LUPD police car. LUPD is testing out a new dispatch system.

Jackie Galli

  • Sex: Male
  • Race: Black
  • Height/Weight: Approximately 6 feet tall, slim build
  • Clothing: Grey tank top shirt and grey shorts

This is a suspect description released by the Loyola University Police Department in a timely warning notification last October that garnered criticism from some students and professors who perceive these descriptions as racial profiling.

Suspect descriptions are listed along with crime notifications when police are searching for the suspect of a crime. However, the often vague suspect descriptions can arguably describe a large portion of the student population on campus.

Timely warning notifications for crimes committed close to or within a college campus are a federal requirement, according to the Jeanne Clery Disclosure Act of 1998. However, nowhere in the act does it require suspect descriptions to be included.

Todd Warren, Loyola’s chief of police, is responsible for releasing the timely warning notifications many students, faculty, and staff see in their email inboxes. Warren said he hates the descriptions.

Warren said he attempts to put as much identifying information as he can get from victims in the descriptions. In some cases, it’s not much.

Chiara Procaccio, criminology junior, said descriptions like one released in October along with a timely warning notification which used vague modifiers such as “6 ft tall”, “Black” and “male” can cause more harm than good.

“While sometimes this isn’t necessarily the fault of LUPD, due to the fact that a lot of crimes happen quickly and victims can’t always remember details about their attackers due to shock, this description seems to almost encourage racial profiling because it’s so broad,” Procaccio said.

Laura Egan, senior director of programs for the Clery Center, said the Clery Center recommends using suspect descriptions only if they could lead to identifying a perpetrator.

While the Clery Act does not specify what information to include in a timely warning, The Clery Center believes it would benefit campus communities to include any information that could promote safety and prevent similar crimes, said Egan.

Procaccio said she understands the descriptions are meant to help people stay safe, but she argued they have a different effect.

“The suspect descriptions are used to help people be more aware, but because they are so general, they don’t actually help people stay safe because these descriptions more or less force people to be on the lookout for anyone and everyone, and that’s impossible to do,” Procaccio said.

In the case of the repeated sexual assaults at The Boot in the fall of 2019, Warren said the suspect description in that case helped some victims come forward. The description also connected all the cases to each other.
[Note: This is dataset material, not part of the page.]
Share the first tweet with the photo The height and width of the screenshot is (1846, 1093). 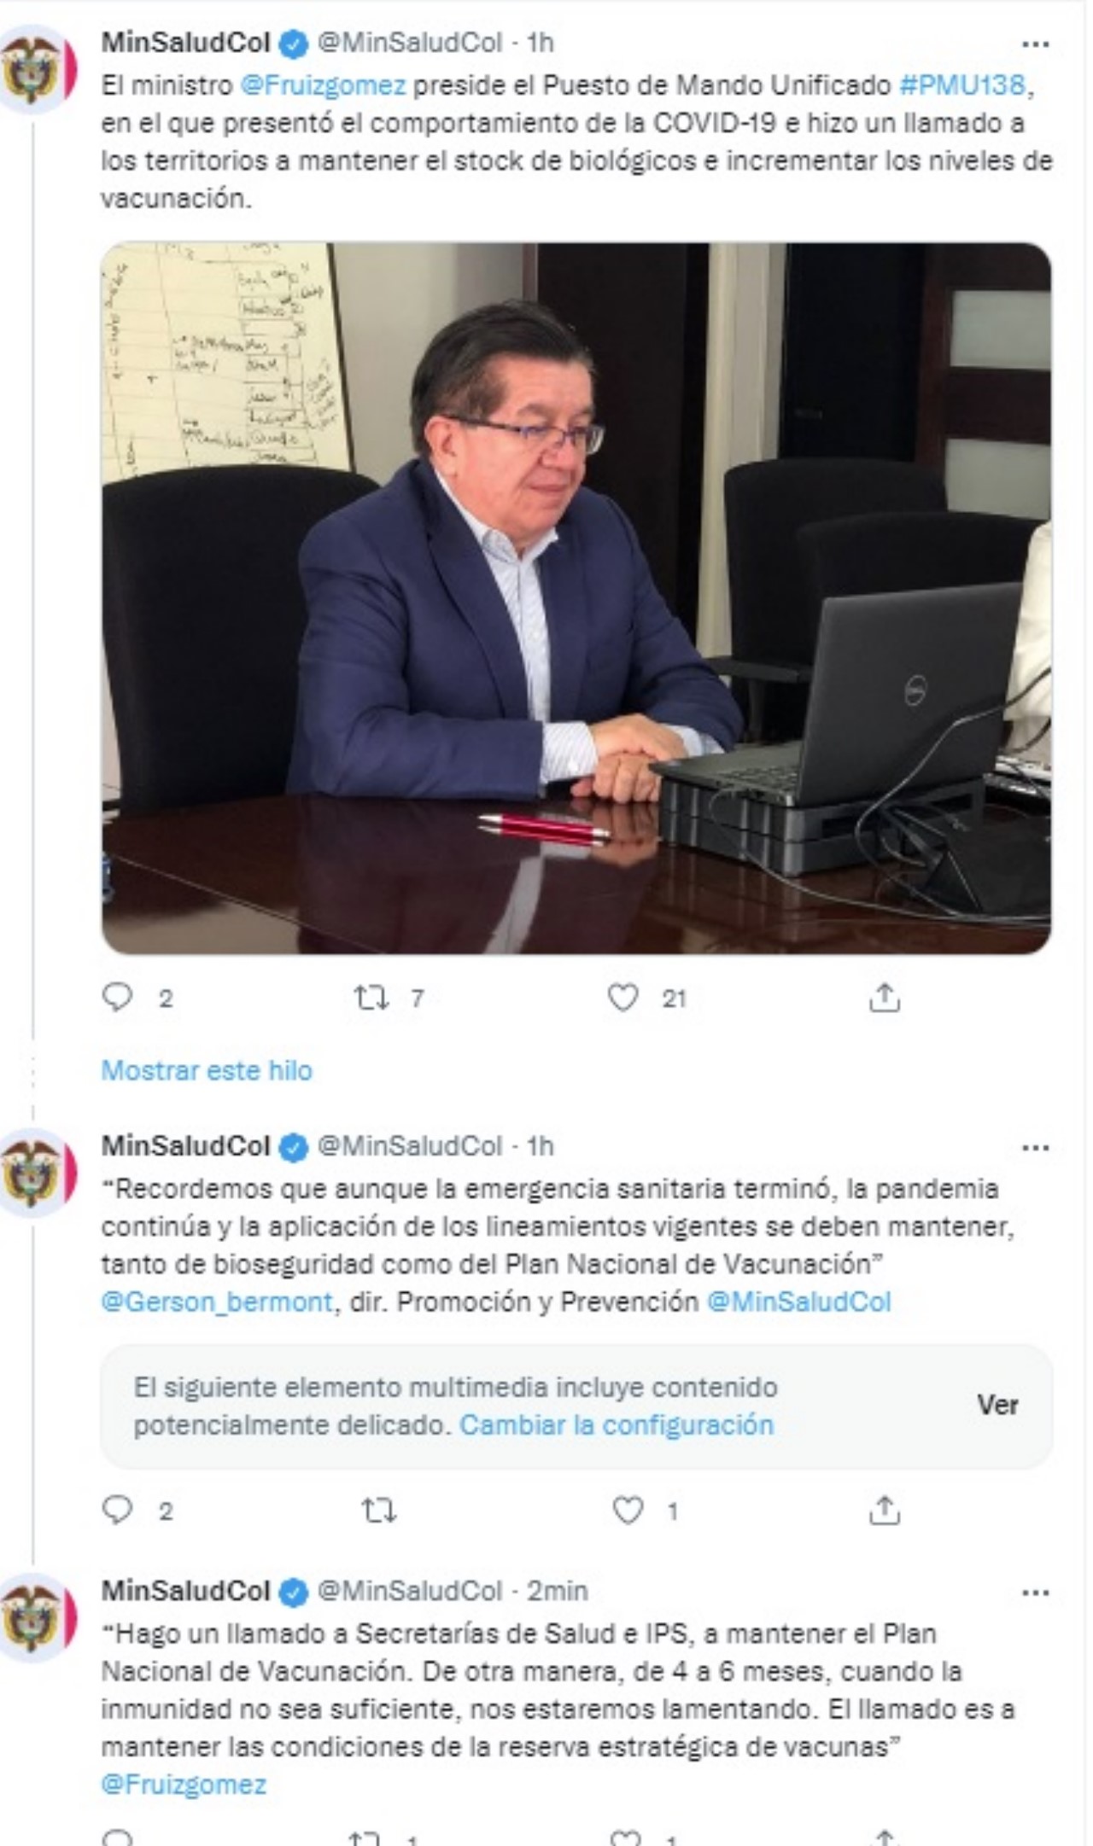(885, 997)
However even in those cases, nobody was charged, nor did anyone go to trial.

Lisa Collins, assistant professor and interim director for the School of Communication and Design with 15 years of newsroom experience, said newsrooms have also been taking a closer look at how they present suspect descriptions.

“Not every newsroom is doing it, but the good ones are,” Collins said.

One such newsroom that Collins referenced was ABC News 5 in Cleveland.

In an article published by ABC News 5, digital director Joe Donatelli said, “if a description is vague, and it could literally describe thousands or millions of people, we don’t share it.”

In a research study done by members of the communications department at the University of Illinois at Urbana-Champaign published in 2019, a correlation was shown between high volumes of media consumption and racial stereotyping.